Browsed by
Tag: Cíntia Moscovich

Pa te 3. Caminhar pela de memória

Pa te 3. Caminhar pela de memória

A formação do leitor, alicerçada a todo uma dinâmica metodológica de aprimoramento da competência leitora, em uma construção que envolve estratégia de mediação e de interação entre o sujeito leitor e o texto literário, implica também a mobilização de um acervo de leituras. A constituição desse corpus, obviamente associado a localização identitárias dos sujeitos, à(s) cultura(s) com a(s) qual(is) esses sujeitos se identificam, tem uma função de dupla dimensão quando se observa a tradição literária.
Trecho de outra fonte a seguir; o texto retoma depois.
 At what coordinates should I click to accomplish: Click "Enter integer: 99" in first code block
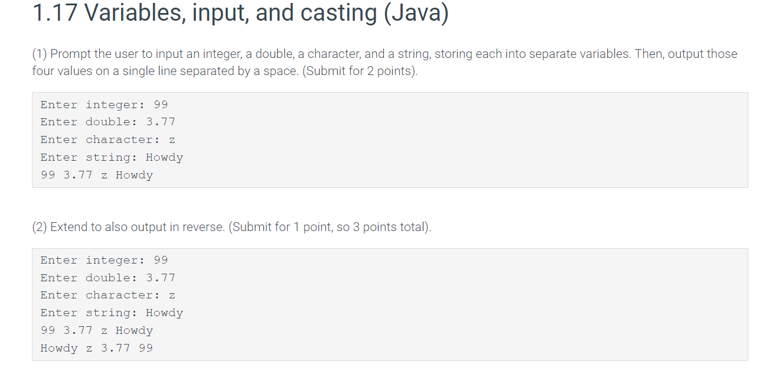104,105
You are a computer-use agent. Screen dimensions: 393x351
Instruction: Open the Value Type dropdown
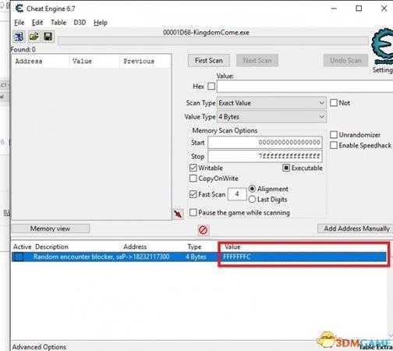pos(271,117)
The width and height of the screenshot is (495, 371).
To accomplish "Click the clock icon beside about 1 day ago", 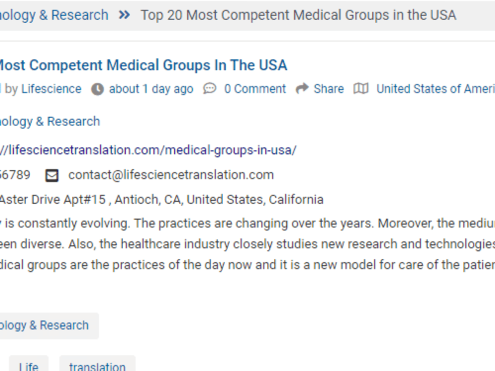I will (x=98, y=89).
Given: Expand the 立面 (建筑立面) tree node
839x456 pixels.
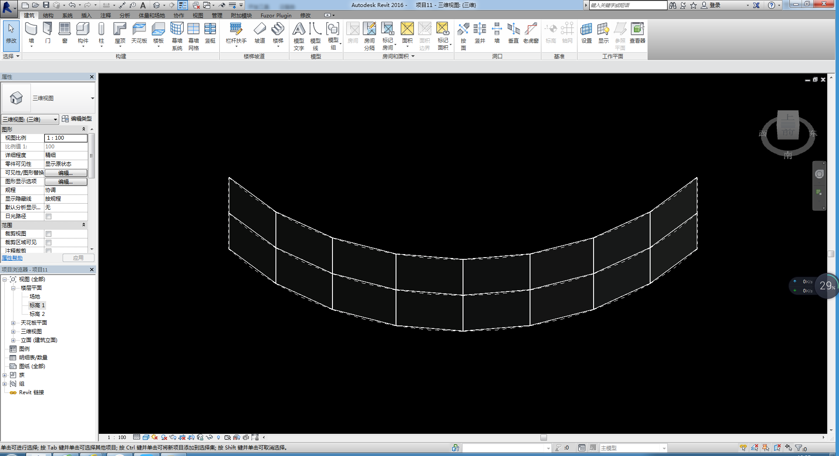Looking at the screenshot, I should click(x=13, y=340).
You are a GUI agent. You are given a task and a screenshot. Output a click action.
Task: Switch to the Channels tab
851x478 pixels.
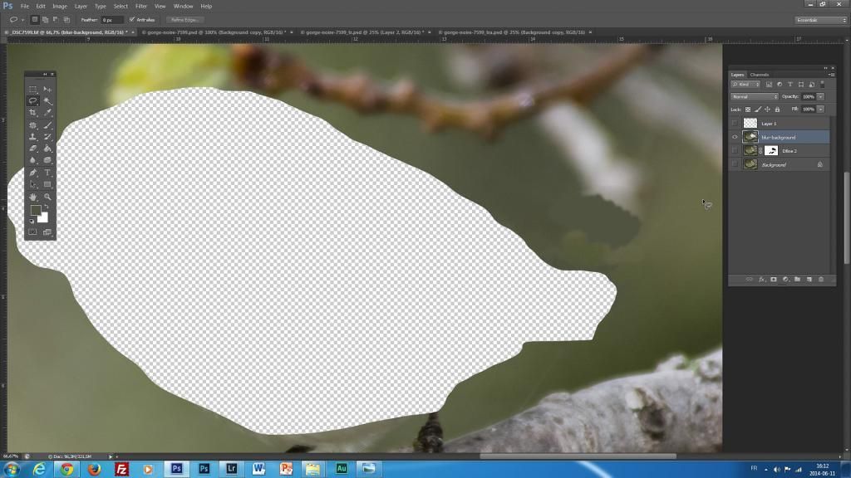coord(759,74)
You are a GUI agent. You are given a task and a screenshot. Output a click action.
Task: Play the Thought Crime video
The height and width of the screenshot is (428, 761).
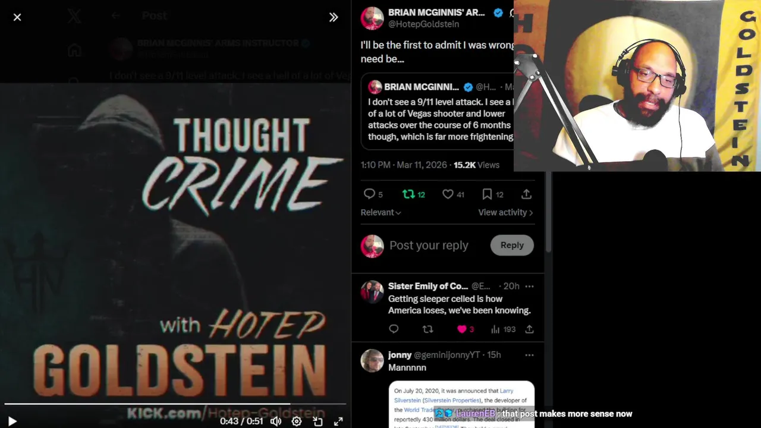point(12,421)
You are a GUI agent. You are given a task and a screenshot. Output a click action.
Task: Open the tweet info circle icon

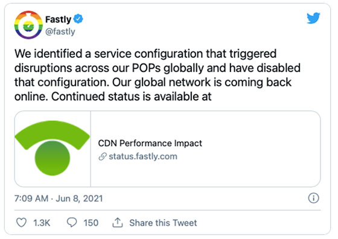tap(313, 198)

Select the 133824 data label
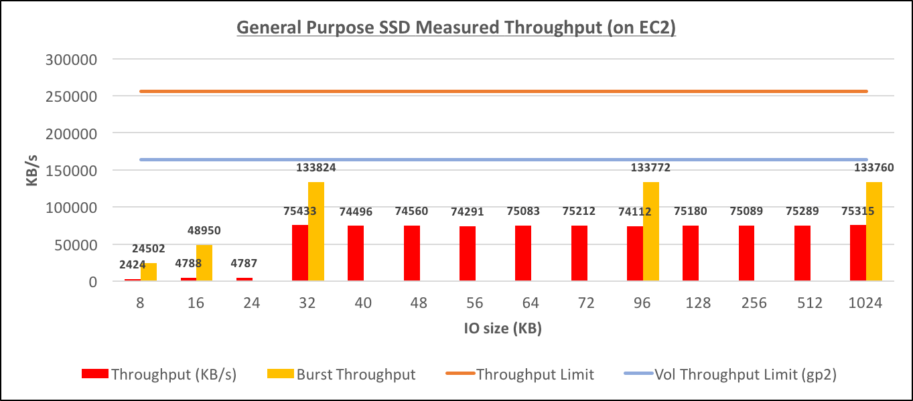click(x=316, y=167)
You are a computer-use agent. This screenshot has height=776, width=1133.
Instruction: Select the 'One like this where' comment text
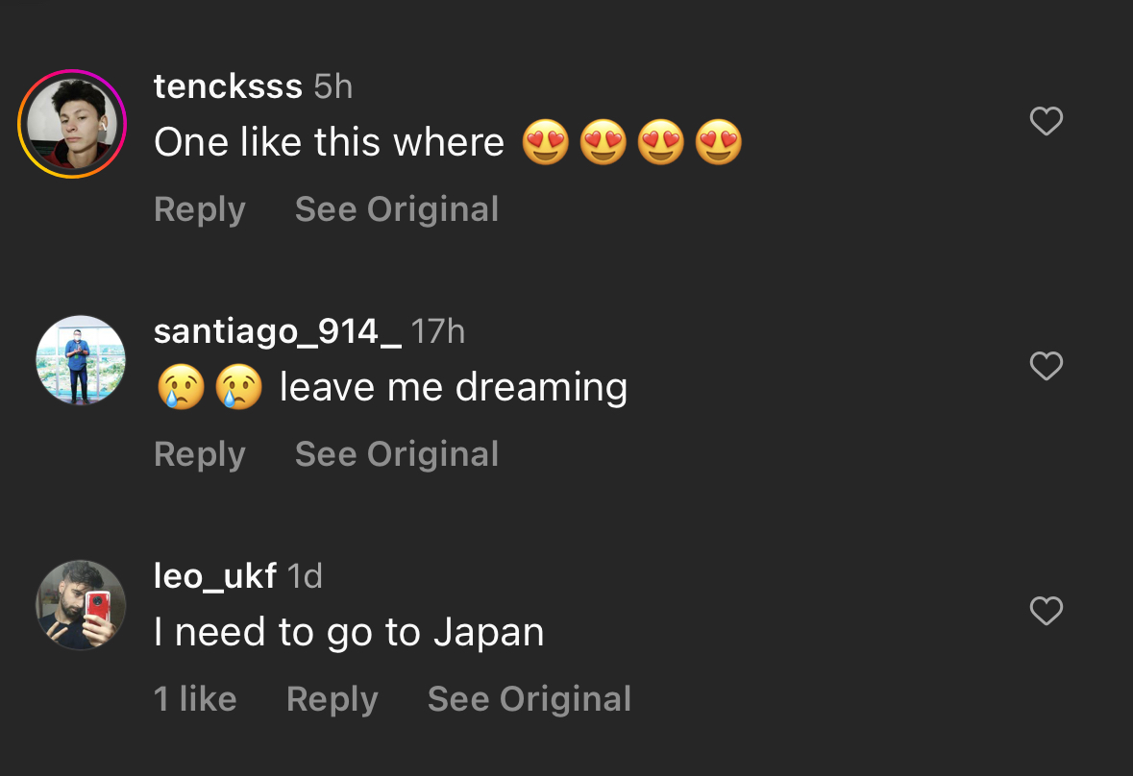coord(330,142)
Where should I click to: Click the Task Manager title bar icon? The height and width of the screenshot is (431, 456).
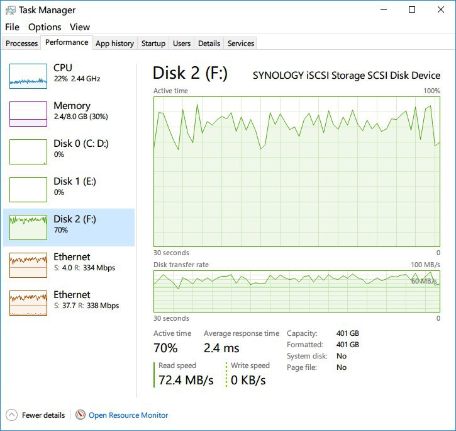point(9,10)
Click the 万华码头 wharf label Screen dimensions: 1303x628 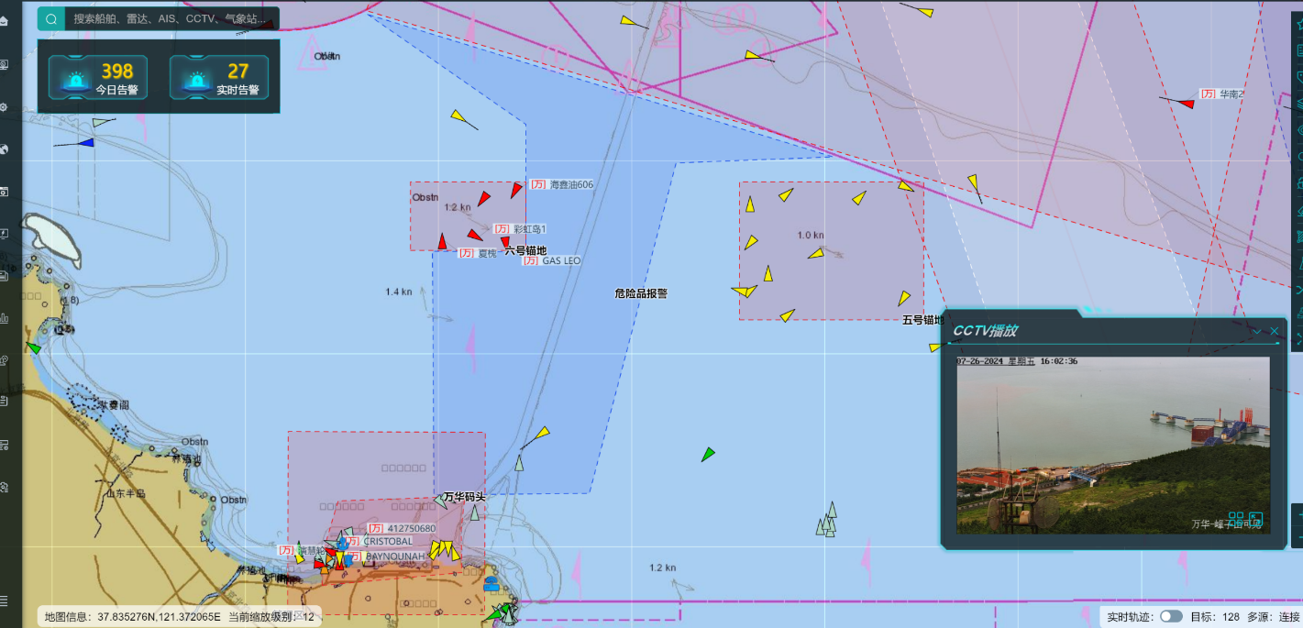(x=464, y=497)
Em primeiro lugar, um corpus canônico sustenta no próprio processo interpretativo da recepção e no processo constitutivo desses textos a evolução histórica da literatura, seus deslocamentos e alternâncias na projeção do tempo. Tratar das fontes é uma necessidade de qualquer investimento pedagógico na formação do leitor e, principalmente, na compreensão de que a literatura acontece em um constante diálogo intertextual, no qual o contemporâneo tem sempre um olhar no passado. Todo ato criativo, toda voz criadora, sempre pode ser, segundo Bakhtin, “a segunda voz do discurso” (1992). Isso quer dizer que todo produto discursivo é de alguma forma resposta ao que lhe antecedeu e, também, proposta ao que virá depois. Não existem enunciados fora dessa relação de diálogo. Toda obra literária, assim como qualquer discurso, se articula em um ato de locução que de certa forma replica propondo tréplicas:

“O próprio locutor, como tal, é em certo grau, um respondente, pois não é o primeiro locutor, que rompe pela primeira vez o eterno silêncio do mundo mudo, e pressupõe não só a existência do sistema da língua que utiliza, mas também a existência dos enunciados anteriores […] aos quais seu próprio enunciado está vinculado por algum tipo de relação” (Bakhtin, 1992, grifo do autor).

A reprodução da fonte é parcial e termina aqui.